St. Luke’s Hospital in Duluth reported the most deaths due to medical errors, with four. The causes were a fall, a medication error, a malfunctioning medical device and a burn.
Thousands die annually
Three patients died after medical errors in Mayo Clinic facilities in Rochester and Mankato, including two who received incorrect medications and one apparently healthy patient who died after an operation.
In a 1999 report, the Institute of Medicine estimated that 44,000 to 98,000 Americans die annually because of medical mistakes. Since then, 22 states have adopted laws requiring hospitals to report serious mistakes, according to the National Academy for State Health Policy.

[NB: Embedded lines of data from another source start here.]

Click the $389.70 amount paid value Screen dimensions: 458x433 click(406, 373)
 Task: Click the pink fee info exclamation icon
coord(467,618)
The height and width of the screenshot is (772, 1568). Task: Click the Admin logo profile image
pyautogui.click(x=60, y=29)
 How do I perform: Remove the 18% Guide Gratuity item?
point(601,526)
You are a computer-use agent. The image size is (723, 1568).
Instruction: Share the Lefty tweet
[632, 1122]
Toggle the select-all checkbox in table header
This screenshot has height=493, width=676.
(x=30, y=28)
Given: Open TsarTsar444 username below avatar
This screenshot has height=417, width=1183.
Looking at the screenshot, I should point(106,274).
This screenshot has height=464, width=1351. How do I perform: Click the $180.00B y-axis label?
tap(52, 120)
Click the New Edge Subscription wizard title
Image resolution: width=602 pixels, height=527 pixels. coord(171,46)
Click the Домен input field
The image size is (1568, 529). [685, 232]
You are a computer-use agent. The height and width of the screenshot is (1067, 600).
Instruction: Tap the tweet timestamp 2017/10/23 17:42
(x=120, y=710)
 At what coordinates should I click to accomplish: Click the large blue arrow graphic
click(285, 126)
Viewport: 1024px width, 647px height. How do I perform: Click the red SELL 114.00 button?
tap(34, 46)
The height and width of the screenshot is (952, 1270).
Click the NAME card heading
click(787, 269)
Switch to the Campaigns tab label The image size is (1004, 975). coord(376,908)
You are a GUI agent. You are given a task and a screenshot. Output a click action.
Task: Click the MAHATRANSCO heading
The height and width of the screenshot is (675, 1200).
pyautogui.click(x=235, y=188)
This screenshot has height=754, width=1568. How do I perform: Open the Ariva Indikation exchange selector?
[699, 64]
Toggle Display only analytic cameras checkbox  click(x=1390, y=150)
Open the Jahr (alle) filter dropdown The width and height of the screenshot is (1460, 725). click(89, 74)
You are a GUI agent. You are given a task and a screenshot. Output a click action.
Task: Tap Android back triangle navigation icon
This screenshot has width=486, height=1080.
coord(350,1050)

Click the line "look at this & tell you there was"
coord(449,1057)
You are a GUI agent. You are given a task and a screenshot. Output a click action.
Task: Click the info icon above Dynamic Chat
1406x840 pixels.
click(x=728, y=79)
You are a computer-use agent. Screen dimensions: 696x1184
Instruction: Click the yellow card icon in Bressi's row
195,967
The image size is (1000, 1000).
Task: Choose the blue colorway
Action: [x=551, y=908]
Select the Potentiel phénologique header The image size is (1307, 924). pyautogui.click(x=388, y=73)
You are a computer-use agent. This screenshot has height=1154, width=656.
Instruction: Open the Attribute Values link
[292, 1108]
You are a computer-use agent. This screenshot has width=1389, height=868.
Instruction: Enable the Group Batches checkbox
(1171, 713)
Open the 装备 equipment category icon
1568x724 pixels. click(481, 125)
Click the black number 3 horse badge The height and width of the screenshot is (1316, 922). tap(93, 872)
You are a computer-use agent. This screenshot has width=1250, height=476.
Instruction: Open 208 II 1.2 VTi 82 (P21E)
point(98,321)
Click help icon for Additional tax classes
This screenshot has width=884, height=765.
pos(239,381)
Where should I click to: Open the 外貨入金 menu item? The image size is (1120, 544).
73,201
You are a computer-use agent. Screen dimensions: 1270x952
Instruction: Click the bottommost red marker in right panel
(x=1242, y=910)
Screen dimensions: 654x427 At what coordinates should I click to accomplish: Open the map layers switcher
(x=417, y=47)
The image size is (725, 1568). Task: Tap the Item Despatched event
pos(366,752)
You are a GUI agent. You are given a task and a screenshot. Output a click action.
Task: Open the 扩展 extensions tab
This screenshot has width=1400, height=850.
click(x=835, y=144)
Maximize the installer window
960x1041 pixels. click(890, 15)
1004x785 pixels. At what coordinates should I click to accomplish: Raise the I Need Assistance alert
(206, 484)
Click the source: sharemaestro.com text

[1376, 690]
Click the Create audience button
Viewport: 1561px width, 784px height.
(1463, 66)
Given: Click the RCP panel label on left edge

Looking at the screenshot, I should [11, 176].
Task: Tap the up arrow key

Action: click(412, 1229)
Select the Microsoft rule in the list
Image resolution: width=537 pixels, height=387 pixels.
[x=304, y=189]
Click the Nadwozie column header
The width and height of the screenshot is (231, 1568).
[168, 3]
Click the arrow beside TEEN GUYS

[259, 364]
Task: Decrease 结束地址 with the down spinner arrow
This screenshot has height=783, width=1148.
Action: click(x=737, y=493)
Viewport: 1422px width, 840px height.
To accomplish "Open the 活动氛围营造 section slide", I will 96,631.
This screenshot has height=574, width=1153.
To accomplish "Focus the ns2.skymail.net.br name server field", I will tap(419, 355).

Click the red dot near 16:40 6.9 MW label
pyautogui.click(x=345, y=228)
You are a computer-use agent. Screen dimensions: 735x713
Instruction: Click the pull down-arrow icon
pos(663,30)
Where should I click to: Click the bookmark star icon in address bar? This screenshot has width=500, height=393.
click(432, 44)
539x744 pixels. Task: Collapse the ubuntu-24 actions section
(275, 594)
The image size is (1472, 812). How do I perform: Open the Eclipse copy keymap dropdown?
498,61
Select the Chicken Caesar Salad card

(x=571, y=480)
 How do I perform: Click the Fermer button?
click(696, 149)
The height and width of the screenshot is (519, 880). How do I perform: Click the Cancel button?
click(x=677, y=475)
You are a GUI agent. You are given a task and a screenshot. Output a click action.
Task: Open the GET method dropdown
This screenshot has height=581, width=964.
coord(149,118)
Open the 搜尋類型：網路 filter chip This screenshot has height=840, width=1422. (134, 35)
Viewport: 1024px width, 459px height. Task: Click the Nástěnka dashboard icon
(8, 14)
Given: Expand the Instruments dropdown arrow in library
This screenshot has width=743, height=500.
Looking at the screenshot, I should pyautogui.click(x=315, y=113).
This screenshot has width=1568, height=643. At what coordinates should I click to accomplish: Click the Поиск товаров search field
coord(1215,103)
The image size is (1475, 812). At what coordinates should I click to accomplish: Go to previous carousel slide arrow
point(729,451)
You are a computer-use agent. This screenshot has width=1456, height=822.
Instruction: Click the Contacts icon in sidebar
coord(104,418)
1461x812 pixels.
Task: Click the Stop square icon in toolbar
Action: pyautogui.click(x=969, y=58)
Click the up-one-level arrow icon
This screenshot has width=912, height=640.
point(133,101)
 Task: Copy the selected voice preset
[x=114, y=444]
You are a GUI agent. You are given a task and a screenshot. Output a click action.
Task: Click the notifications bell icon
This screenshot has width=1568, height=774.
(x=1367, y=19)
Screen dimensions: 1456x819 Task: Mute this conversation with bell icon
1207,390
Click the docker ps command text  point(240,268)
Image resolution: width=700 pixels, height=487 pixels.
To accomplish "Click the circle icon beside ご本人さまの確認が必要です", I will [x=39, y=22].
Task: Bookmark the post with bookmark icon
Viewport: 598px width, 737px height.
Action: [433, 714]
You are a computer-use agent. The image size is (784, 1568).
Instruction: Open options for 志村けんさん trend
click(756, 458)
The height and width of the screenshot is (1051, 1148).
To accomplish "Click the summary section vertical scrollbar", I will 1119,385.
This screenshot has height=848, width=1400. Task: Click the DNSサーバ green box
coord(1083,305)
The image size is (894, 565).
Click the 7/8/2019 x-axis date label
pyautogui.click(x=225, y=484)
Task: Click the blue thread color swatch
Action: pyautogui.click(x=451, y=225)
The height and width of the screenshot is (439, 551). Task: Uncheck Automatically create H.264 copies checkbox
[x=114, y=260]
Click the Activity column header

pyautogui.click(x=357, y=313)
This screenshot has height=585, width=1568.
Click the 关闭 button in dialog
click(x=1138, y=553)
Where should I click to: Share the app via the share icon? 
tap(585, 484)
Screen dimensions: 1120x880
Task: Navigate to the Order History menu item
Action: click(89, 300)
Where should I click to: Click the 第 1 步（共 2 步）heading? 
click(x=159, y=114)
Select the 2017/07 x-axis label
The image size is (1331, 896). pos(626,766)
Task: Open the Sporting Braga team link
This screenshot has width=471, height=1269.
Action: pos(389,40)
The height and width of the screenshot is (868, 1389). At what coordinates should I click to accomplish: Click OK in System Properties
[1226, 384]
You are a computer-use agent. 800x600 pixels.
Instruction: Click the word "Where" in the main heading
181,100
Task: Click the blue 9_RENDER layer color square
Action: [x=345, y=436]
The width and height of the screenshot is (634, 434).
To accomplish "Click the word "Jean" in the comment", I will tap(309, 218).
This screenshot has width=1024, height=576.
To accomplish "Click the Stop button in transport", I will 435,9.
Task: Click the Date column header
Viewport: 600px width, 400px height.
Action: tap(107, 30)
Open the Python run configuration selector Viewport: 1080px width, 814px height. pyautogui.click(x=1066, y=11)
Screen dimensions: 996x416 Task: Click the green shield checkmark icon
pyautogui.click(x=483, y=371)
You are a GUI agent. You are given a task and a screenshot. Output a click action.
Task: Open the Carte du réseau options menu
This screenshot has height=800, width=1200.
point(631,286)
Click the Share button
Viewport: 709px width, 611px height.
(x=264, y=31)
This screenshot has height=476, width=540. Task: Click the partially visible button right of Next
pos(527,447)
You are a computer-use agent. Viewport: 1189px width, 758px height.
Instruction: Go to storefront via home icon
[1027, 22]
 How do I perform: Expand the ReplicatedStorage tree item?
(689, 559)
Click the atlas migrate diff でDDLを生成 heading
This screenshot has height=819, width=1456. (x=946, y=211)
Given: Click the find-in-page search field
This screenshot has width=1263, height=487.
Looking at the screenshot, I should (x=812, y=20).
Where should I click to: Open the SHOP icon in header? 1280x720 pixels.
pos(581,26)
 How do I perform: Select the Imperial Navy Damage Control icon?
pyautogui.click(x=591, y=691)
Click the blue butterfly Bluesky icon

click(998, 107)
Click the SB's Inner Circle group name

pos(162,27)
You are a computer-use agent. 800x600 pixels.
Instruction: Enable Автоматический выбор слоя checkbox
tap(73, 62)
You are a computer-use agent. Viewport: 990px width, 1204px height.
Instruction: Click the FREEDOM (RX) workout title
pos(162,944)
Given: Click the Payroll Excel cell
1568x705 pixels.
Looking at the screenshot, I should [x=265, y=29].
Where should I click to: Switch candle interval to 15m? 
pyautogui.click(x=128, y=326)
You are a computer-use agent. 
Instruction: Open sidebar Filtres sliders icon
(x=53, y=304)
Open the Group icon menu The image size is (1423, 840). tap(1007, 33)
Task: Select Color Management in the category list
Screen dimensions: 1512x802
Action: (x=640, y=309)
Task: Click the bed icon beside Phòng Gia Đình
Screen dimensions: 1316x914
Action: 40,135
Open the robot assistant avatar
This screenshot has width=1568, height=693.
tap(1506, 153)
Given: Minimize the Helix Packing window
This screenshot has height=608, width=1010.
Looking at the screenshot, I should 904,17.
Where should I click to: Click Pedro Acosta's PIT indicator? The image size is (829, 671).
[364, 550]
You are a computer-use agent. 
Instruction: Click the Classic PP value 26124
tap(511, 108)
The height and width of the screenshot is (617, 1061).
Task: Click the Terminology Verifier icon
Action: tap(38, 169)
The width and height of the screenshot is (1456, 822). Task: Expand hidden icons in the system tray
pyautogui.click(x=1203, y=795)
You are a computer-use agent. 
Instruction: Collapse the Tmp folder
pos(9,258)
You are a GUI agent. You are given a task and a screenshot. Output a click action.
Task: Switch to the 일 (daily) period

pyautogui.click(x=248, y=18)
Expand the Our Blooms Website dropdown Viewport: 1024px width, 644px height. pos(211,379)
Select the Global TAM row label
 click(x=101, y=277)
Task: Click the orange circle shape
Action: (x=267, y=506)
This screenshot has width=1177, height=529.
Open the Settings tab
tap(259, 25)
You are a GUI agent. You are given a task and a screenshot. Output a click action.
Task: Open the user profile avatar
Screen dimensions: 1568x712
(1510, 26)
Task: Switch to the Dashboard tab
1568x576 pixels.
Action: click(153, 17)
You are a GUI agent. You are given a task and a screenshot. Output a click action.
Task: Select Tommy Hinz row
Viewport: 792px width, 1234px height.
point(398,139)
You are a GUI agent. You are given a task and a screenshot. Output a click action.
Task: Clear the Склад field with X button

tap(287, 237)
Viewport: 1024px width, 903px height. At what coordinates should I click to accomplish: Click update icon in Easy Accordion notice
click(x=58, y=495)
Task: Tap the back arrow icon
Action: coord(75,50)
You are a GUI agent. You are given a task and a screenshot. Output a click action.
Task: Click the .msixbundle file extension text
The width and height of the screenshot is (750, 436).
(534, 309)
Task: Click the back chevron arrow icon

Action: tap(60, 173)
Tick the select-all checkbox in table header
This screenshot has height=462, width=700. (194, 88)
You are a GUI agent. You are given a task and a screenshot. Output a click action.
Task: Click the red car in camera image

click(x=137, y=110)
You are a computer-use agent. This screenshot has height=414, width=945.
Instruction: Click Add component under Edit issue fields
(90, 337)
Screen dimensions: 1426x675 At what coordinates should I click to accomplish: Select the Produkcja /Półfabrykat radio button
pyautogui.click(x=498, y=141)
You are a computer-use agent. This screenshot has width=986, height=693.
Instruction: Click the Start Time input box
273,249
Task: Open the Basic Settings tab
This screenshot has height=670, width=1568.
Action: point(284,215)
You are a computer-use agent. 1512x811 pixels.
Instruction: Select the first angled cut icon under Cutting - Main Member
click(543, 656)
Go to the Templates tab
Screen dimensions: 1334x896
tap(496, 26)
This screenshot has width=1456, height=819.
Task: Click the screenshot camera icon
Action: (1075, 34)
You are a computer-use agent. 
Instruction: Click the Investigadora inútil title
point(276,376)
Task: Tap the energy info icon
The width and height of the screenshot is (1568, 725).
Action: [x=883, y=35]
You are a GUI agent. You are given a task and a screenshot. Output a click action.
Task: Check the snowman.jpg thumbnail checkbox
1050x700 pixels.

The National Quality Forum, which sets voluntary hospital standards, developed a list of 27 mistakes such as amputating the wrong limb or sending a baby home with the wrong family. They’ve been dubbed “never” mistakes because they’re so serious they’re never supposed to happen.
It is those 27 mistakes that Minnesota hospitals reported Wednesday.
Health Commissioner Dianne Mandernach said collecting and publishing data on medical errors will improve safety for hospital patients in the long run.
“The true value of our new reporting system lies not in the numbers but in the underlying evaluation of the causes of the errors and the actions that are taken to prevent them from ever occurring in the future,” Mandernach said at a news conference.